Over the weekend I bought myself a new SD card for my Canon SD700 IS camera for the expressed purpose of having a little fun with it. For those of you who don't know me, when I use the word ‘fun’ in the context of something electronic, it means that I'm planning to hack it. I have always enjoyed hacking electronic things to make them more useful, like getting my iPhone to work with the t-Mobile network, and the camera is a perfect project.

I've had the Canon SD700 IS for a few years now and while I love it for it's near instant start-up (less than 1.5 seconds from power on to taking a photo) I have always wished that the camera allowed me more control over how it shoots photos. Capabilities like being able to shoot long exposure photos or bracketing for high dynamic range photos really interest me, but cameras that offer these features out of the box are too expensive for my tastes.

The worst thing about these lack of features is that the camera hardware is capable of so much more than the software that it ships with allows. The shutter speed limit imposed by the default software it ships with is 80% slower than what the camera is capable of. I'm sure that you've heard the myth that we only use 20% of our brain; in the case of the Canon PowerShot cameras they only offer us 20% of the capabilities.

What can we do to address these limitations? Enter the open-source Canon CHDK firmware.

The CHDK, or Canon Hacker’s Development Kit, is a new firmware upgrade for the Canon cameras that allow you to do loads more with your PowerShot camera. You can set it up as a motion sensitive capture device, set the exposure to last up to 65 seconds and shoot in RAW mode (which offers far more information from the CCDs in the file format). This is photographic feature gold. It takes a basic point-and-shoot Canon digital camera and turns it into the feature equivalent of a top of the line digital camera.

On Sunday I loaded the software onto the new SD card and played around a bit with it. The first trick was stripping out the 'quarantine' flag that downloaded files get in MacOS X, because it would not run with the flag in place. This was accomplished with a bit of UNIX command line fun, and once the card was re-inserted, the new software loaded up fine.

The first new feature that I explored was creating high dynamic range photos.

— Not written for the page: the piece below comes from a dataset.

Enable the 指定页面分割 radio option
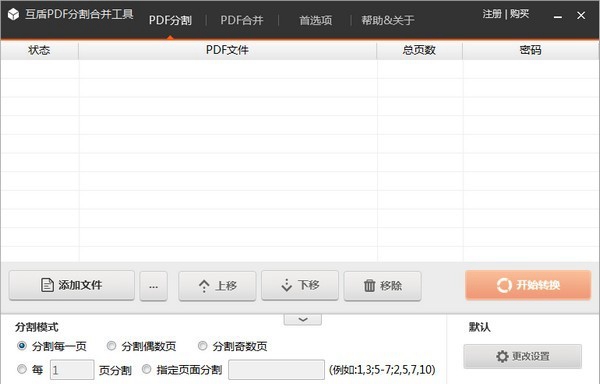Viewport: 600px width, 384px height. pos(146,369)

HDR photos use the tonal details from different exposures and merge them to create a composite photo with a much wider dynamic range than a traditional camera can take. This allows you to bing out the details in shadows and bright areas without over or under-exposing the image. I think it will be best if I show you.

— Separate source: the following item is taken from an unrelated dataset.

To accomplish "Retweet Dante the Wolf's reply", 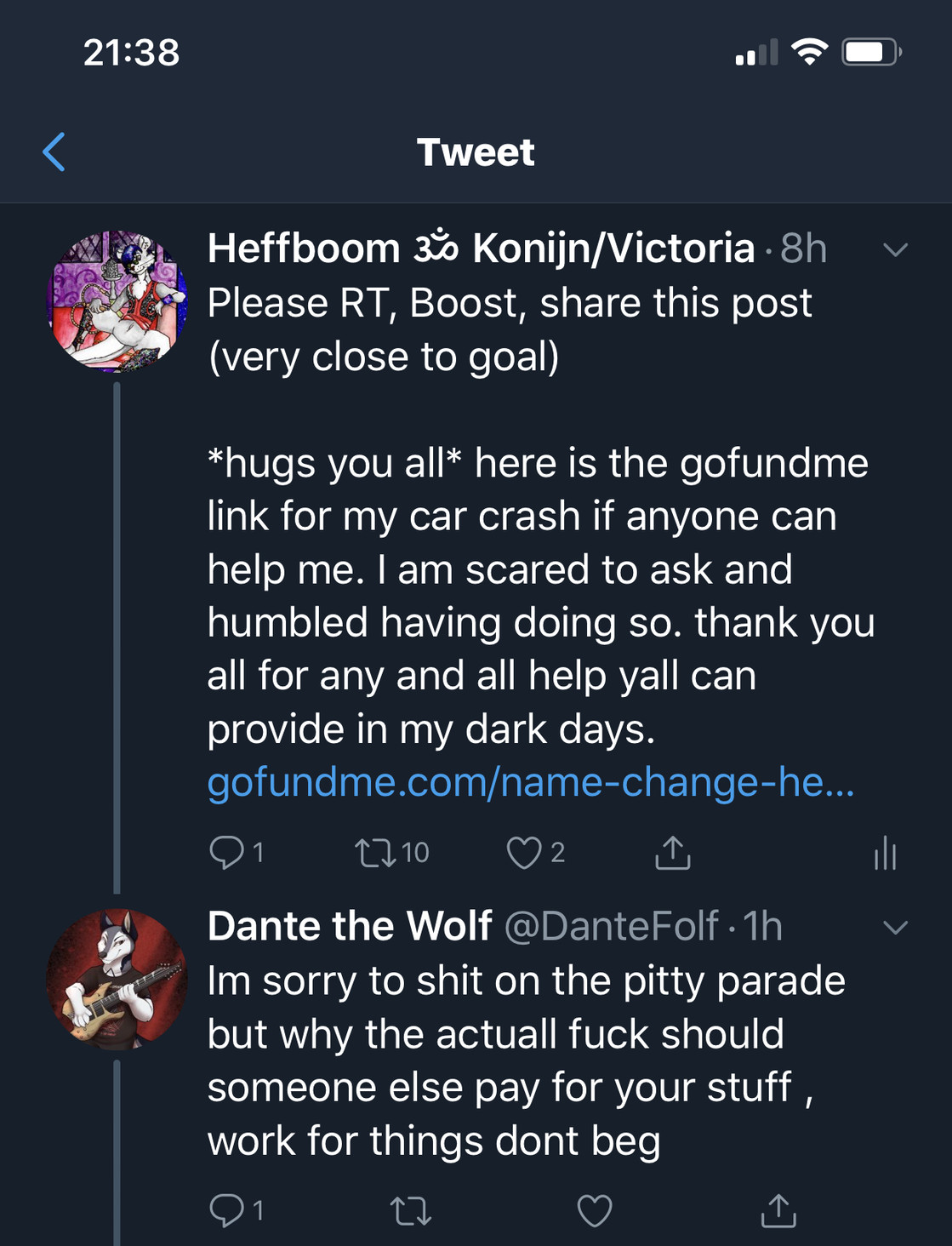I will (410, 1210).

Here are a series of three photos that I took with my Canon SD700 IS using the bracketing on timer mode feature in the CHDK. The first is a normal photo that is taken with the default settings of the camera. The second is -4 EV from the first and the third is +4 EV from the first. You can see even in these small thumbnails that all three photos have areas with a lot of detail and areas with almost no detail. Shots like this make for the most impressive HDR results.

After taking the photos I import them into an application called Photomatix Pro (for both Mac and PC) which processes the images into one file and then lets me adjust the tonal range to bring out the optimum detail. The results for my garage photo look like this:



You can see how much detail is brought out in the final photo. Instead of having the boxes in shadow or the outside blown out in brightness the HDR technique finds the detail in different exposures and maps them into one single image.

On Monday I showed some of these photos that I'd out together to Melissa and she immediately agreed to join me in an HDR photo shoot at Hester Park in Seabrook. You can see the results by clicking on the thumbnails below.









Some of the shots turned out better than others, but that's OK. I'm not looking to make art prints from my photos; instead I just seek satisfaction from trying new things. How boring the world would be if people never tried something new.